İÇİNİZDEN BİRİSİ BANA DESE Kİ.. İSMAİL SENİN KÂFİR OLARAK ÖLME İHTİMALİN VAR... VAYYY SENİİİ Mİİİ..!!! 


Tepkim vayy seniii mi olmalı? Hayır, tam tersi, bunu duyar duymaz tir tir titremeliyim. 

Devri zamanımızda ki hayatımız zulümat devri oluyor. İman nimetinin muhafazası zordan da daha zor. Daima güçlerdirmek ister. Sürekli canlı, hemde cap canlı hazır halde, ölüm geldi mi "ben hazırım, haydi gidelim" demeyi gönülden ve sevinçle söyleyecek kadar hazır. 


Rabbimiz iki emniyeti birden vermeyeceği gibi, iki korkuyu da birden vermeyecek. Nedir bunlar...? 


Dünya da, ahireti umurunda olmamacasına yaşayana böyle bir ikili emniyeti vermeyecek. Kulun, hem bu dünyasında kendini emniyette ve hiç ölmeyecek gibi yaşayıp, hemde hele bir ölelelim Allah Kerim küstahlığı ve gafleti içinde umursuz yaşamayı seçmesi gibi...! Dünya emniyetine karşılık ahiretini dehşet riske etmiş demektir. Yani emniyette olacağı bir tek hakkını dünya için kullanmayı seçmiştir. HafizanAllahhh....!


İki korkuyu da birden vermem buyuruyor Allahımız. Kulum, neden çok korkarsa onu, onun fiili duası sayarım ve onu o korktuğundan emin kılarım.

Yani ölürken kâfir olarak ölmekten ve ahiretini heder etmekten kim ne ölçüde korkar, endişe ederse, Rabbi de o kulu endişesinin şiddetine göre muhafaza eder ve korur. İşte hayatlarımızın şifresi bunlar dostlar.


Bilirsiniz, binalarda bir taşıma kolonları, birde destek kolonları vardır. Taşıma kolonları çok muhkem, çok sağlam olmalıdır ki binanın yükünü taşıyacak kadar kuvvetli olabilsin. Hani depremlerde bu tür haberleri çok seyretmişizdir. Aynısı da hayatlarımızın kendinde de var. Kemiklerimiz fiziki vucüdumuzu taşır. Mesela omiriliğimiz olmasa, bir torbalık et ve kemik yığınıyız.


Yaa İMAN...İMAN..ve İMAN..olmasa........!!!
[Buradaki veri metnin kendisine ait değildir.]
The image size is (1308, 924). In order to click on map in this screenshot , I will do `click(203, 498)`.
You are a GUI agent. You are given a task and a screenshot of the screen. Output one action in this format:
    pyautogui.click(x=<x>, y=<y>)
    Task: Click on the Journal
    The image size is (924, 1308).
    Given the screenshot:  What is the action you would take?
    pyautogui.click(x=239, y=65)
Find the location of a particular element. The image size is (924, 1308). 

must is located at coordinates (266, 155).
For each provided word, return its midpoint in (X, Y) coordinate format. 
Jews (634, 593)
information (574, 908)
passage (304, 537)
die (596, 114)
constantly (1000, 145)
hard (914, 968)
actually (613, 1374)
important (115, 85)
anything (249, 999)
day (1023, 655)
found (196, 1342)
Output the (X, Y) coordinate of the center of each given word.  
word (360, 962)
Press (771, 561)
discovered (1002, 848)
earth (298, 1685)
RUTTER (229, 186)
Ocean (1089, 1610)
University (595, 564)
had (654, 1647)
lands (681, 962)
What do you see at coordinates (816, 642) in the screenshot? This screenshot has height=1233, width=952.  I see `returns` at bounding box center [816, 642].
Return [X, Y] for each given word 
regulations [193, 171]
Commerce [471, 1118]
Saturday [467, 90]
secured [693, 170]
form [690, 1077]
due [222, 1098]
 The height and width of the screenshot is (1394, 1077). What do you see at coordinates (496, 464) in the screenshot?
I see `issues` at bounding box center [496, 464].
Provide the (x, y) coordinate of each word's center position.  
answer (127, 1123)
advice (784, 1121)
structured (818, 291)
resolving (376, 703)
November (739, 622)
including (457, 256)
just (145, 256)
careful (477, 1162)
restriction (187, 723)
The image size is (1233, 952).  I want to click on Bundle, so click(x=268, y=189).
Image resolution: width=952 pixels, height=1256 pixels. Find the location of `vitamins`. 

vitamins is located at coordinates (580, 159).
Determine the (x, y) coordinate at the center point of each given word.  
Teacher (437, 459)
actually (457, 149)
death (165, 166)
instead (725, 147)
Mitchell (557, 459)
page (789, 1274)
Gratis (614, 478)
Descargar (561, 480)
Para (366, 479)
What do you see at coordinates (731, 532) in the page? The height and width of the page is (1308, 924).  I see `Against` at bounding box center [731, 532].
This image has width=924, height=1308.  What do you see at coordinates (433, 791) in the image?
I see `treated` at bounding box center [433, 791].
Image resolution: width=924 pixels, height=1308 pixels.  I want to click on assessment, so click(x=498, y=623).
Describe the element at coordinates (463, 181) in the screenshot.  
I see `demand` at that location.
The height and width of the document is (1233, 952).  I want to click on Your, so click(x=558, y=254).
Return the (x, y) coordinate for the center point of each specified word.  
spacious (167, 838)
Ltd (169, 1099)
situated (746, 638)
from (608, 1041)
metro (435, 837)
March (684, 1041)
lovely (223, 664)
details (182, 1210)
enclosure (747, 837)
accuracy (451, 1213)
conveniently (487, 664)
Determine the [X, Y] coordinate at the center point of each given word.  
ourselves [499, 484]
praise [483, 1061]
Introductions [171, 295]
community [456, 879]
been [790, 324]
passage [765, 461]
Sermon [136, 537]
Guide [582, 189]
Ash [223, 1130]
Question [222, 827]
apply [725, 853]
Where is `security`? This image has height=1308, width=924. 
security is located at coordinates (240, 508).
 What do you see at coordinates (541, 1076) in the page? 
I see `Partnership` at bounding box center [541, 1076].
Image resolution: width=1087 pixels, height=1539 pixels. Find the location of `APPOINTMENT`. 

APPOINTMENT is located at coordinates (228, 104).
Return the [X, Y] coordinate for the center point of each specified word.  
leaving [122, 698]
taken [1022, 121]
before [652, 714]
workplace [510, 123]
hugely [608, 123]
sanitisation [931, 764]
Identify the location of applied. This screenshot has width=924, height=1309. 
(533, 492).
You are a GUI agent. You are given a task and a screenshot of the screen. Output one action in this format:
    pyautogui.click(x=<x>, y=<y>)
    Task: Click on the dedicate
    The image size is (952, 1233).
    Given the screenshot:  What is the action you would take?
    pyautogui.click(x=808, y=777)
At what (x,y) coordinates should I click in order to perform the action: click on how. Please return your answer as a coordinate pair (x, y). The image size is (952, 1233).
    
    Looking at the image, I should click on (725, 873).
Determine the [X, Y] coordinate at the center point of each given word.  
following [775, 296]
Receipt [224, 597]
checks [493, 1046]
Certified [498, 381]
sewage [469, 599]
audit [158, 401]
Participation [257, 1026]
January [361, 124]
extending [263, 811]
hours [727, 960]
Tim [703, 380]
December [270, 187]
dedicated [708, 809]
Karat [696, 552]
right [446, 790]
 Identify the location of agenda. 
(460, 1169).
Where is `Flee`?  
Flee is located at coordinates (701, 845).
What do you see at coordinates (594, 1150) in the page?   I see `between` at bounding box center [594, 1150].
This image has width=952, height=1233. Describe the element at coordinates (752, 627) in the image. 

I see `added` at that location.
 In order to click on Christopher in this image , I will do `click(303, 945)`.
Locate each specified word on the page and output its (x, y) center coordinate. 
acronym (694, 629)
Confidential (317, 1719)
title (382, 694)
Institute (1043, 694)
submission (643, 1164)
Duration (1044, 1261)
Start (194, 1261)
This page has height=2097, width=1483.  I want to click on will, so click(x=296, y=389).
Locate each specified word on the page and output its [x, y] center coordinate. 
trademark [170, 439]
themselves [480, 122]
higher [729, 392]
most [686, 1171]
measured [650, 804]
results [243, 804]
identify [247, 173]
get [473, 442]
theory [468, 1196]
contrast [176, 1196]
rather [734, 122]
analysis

Taşıyıcı kolonumuz, en dehşet problemimiz bu işte. Bir torba yığını kemik olarakta yaşasak, dim dik de yaşasak illâ ki..Elli, yetmiş, yüz saydıkta ne oldu? Aha da Öldük.!


Asıl en mühim problemimiz bu işte...İman'ımızı her an, her saniye, her sanise ölüme hazır bekler durumda bulundurmayı başarabilmekte saklı.


Yaniiii son nefesimizi...Aman Alllahımmm "KÂFİR" olarak verme korkusu içimizi, dışımızı cayırr cayırrr yakmalı. Bırak yaksın kardeşimmm. Bırakk uykularımız kaçsınnn. Oyyyy anammm ciğerlerim yanıyor kadar.


Her gün, ama her gün ve mutlaka (namazları kılmasak da, abdestsiz olsakta) Gözleri kapa...! Kalpten oku..!

~100 defa... LÂİLAHE İLLALLAH (bu virdin başında ve sonunda) Muhammedun Rasulullah.

~100 defa... Allahummesalli alâ seyyidinâ Muhammedin ve alâ ali seyyidinâ Muhahmmed

~100 defa... Sübhanallahi vebi hamdihi sübhanAllahil azim vebi hamdihi Estağfurullah.(bunların tamamanını keşke sabah namazının sünnetini kıldıktan sonra okusak. Bunu yapamayanlar gün içinde müsait olduğunda okusun. Birincisinde İman tazaleme var. İkincisinde Efendimizin hatırını vesile etmek var. Üçüncüsün de de;  Rabbimizin sonsuz yüceliğini ve azâmetini ikrar ederek hamd var ve sonunda da tövbe etmek var.  (Estağfurullah.)

Daha farklı güzel virdler çekenlerde var biliyoruz.


Tamam mı kardeşim, bu virdleri ihmal etme ki, hiç değilse 24 saate bir hem iman tazeleyelim, hem Efendimizin şefeatini umalım ve hak etmeye meyilli olalım, ve nihayet Rabbimizin kuvveti ve Kudreti yanında bir kul olarak ne aciz olduğumuzu ikrar ile boyun bükelim. O zaman ölüm, düğün bayram olur. 

Kâfir olarak ölme ihtimalini aman unutma haa!